** Opening DATA FOR THIS EXERCISE block **

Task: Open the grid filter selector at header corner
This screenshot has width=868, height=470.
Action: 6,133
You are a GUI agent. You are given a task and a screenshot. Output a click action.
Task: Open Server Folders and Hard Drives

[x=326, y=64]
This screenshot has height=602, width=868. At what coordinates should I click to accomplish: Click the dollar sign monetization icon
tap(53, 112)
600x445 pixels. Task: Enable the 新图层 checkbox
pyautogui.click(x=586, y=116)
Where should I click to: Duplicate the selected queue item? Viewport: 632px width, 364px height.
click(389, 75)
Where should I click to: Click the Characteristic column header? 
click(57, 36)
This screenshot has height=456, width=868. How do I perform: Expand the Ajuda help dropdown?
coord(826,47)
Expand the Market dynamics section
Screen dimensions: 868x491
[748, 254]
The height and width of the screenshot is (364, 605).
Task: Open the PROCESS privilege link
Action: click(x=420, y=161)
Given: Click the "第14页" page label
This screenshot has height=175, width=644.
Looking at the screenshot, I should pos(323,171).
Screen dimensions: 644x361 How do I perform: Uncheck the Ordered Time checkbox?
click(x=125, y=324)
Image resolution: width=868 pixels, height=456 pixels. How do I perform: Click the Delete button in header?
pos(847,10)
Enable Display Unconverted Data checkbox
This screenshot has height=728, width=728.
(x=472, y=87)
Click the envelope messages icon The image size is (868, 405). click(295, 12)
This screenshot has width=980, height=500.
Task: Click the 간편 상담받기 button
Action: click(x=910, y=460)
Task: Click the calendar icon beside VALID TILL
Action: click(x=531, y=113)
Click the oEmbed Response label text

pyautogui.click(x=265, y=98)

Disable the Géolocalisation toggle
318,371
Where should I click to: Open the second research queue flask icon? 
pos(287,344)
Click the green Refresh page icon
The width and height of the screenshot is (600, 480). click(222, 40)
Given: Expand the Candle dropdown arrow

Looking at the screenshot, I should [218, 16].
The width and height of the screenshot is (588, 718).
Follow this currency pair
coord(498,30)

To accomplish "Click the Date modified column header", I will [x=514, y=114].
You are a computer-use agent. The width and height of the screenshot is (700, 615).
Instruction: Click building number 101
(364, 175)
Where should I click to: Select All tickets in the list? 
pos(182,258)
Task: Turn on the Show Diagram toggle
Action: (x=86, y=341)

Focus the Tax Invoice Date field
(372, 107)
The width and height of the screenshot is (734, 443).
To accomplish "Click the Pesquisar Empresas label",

** Closing DATA FOR THIS EXERCISE block **

TASK ITEM: Taking the lines above, repeat exactly those from the line that contains "You are a computer-use" through the line that contains "The width and height of the screenshot is (734, 443).", and both of those lines as well. Include nothing else.

EXERCISE OUTPUT:
You are a computer-use agent. The width and height of the screenshot is (700, 615).
Instruction: Click building number 101
(364, 175)
Where should I click to: Select All tickets in the list? 
pos(182,258)
Task: Turn on the Show Diagram toggle
Action: (x=86, y=341)

Focus the Tax Invoice Date field
(372, 107)
The width and height of the screenshot is (734, 443).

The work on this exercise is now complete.